COMMISSIONER OF SOCIAL SECURITY,
Defendant.
REPORT AND RECOMMENDATION
Plaintiff Brian Hancock filed this Social Security appeal to challenge the
Defendant’s non-disability finding. In July 2016, the Court reversed and remanded for
further review under sentence four of 42 U.S.C. §405(g). (Docs. 16, 17). In December
2016, the Court awarded Plaintiff attorney’s fees under the Equal Access to Justice Act
(“EAJA”). (Docs. 20, 21).
On July 13, 2018, Plaintiff’s counsel filed a motion with this Court seeking an
additional award of attorney’s fees pursuant to 42 U.S.C. §406(b). Plaintiff’s motion
alluded to two Notices of Award, dated August 29, 2017 and September 19, 2017 as
attached, but failed to attach the referenced documents. (Doc. 23 at 2, n.1). Therefore,
on August 30, 2018, the undersigned directed counsel to supplement his motion for fees
by filing the missing attachments. (Doc. 25).
The same Order alerted counsel to the presumed untimeliness of his motion for
fees:
Local Rule 54.2(b) specifies that a motion for attorney’s fees under the
Social Security Act must be filed in this Court within forty-five days of the
Notice of Award. In addition, an award of fees under 42 U.S.C. § 406(b)
must be reviewed by this Court to ensure that it is “reasonable.” See Ringel
v. Com’r of Soc. Sec., 295 F. Supp.3d 816 (S.D. Ohio 2018). The
untimeliness of a motion may result in the denial of attorney’s fees. See
e.g., McCluskey v. Com'r of Soc. Sec., 2016 WL 6836353 (S.D. Ohio Nov.
16, 2016); Iames v. Com'r, 2017 WL 574931 (S.D. Ohio Jan 25, 2017),
adopted at 2017 WL 567939 (S.D. Ohio Feb. 13, 2017).
Although the Commissioner has filed no response to Plaintiff’s motion, this
Court cannot determine whether the requested fee is both timely and
reasonable absent the missing attachments to the motion.
(Id., emphasis original).
On September 5, 2018, counsel filed the missing attachments to his original
motion. The documents confirm the dates of the Notices of Award and correspondingly,
also confirm that counsel’s motion for fees is more than six months out of time.

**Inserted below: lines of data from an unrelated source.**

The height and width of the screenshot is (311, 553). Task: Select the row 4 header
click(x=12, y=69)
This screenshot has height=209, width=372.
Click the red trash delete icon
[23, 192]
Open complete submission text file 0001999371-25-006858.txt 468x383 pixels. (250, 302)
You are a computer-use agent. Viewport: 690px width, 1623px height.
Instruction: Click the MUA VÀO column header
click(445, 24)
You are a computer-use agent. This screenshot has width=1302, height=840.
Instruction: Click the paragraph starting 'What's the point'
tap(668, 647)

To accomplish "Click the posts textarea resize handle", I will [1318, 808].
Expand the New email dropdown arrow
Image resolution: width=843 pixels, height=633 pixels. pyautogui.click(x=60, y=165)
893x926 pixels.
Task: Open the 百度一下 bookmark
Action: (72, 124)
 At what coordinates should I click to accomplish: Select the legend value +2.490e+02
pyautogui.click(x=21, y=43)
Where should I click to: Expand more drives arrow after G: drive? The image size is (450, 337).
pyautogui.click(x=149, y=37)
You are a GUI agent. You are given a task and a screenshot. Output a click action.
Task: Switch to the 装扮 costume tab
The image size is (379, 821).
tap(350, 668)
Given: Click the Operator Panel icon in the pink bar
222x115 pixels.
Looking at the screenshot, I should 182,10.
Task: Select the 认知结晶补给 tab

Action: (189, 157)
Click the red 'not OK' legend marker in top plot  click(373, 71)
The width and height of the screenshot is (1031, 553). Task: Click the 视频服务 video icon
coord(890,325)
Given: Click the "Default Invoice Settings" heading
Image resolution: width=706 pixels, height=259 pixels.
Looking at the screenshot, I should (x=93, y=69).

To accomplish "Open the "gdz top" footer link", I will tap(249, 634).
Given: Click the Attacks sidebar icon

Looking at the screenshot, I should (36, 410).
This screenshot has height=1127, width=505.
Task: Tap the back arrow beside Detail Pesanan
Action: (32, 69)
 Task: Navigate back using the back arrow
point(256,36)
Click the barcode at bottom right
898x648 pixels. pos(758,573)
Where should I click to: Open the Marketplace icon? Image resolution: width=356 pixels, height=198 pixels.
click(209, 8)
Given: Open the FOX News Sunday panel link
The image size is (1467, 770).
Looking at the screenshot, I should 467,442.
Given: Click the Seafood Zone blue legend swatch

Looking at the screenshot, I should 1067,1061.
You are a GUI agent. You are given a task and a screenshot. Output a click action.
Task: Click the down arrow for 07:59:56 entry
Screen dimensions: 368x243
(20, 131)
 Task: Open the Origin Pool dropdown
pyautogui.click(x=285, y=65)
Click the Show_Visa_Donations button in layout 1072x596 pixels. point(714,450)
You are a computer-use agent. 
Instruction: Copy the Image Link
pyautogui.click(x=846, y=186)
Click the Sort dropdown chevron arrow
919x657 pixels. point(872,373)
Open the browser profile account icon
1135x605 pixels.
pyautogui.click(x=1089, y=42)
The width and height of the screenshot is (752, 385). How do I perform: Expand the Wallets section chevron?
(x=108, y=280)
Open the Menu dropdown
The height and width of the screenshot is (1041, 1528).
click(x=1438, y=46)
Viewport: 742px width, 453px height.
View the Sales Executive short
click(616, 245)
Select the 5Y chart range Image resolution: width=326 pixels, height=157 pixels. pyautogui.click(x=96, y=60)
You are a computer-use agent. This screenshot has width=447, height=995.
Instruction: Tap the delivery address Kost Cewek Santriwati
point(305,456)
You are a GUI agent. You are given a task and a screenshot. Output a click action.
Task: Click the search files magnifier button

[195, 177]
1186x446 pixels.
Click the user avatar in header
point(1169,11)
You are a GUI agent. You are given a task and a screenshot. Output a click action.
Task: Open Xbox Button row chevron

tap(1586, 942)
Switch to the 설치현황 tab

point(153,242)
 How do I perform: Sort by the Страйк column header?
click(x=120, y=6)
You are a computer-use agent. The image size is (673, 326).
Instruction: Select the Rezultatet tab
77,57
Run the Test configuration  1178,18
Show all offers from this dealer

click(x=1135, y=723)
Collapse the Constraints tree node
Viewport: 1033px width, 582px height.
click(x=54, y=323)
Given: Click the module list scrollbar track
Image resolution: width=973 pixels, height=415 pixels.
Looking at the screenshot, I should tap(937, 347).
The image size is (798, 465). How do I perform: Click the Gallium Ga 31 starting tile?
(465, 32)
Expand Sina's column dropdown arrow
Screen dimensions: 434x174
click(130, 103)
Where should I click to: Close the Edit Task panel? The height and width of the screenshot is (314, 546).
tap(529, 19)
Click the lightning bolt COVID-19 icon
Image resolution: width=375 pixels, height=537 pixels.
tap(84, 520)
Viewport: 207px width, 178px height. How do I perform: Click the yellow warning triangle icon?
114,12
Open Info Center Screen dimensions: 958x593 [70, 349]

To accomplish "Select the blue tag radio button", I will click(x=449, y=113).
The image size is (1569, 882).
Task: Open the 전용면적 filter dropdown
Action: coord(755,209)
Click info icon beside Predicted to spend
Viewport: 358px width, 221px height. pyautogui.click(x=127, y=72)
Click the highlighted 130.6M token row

Counsel’s
response to the Court’s order offered only the missing documents; no additional
statement has been included to explain his violation of Local Rule 54.2(b).
Additional fees beyond the EAJA fees already awarded in this case may be
granted only if this Court independently determines that the fee sought is timely and
reasonable. Unlike EAJA fees paid by the agency, fees awarded under 42 U.S.C. §406(b)
are paid to the attorney directly from the disabled individual’s benefits.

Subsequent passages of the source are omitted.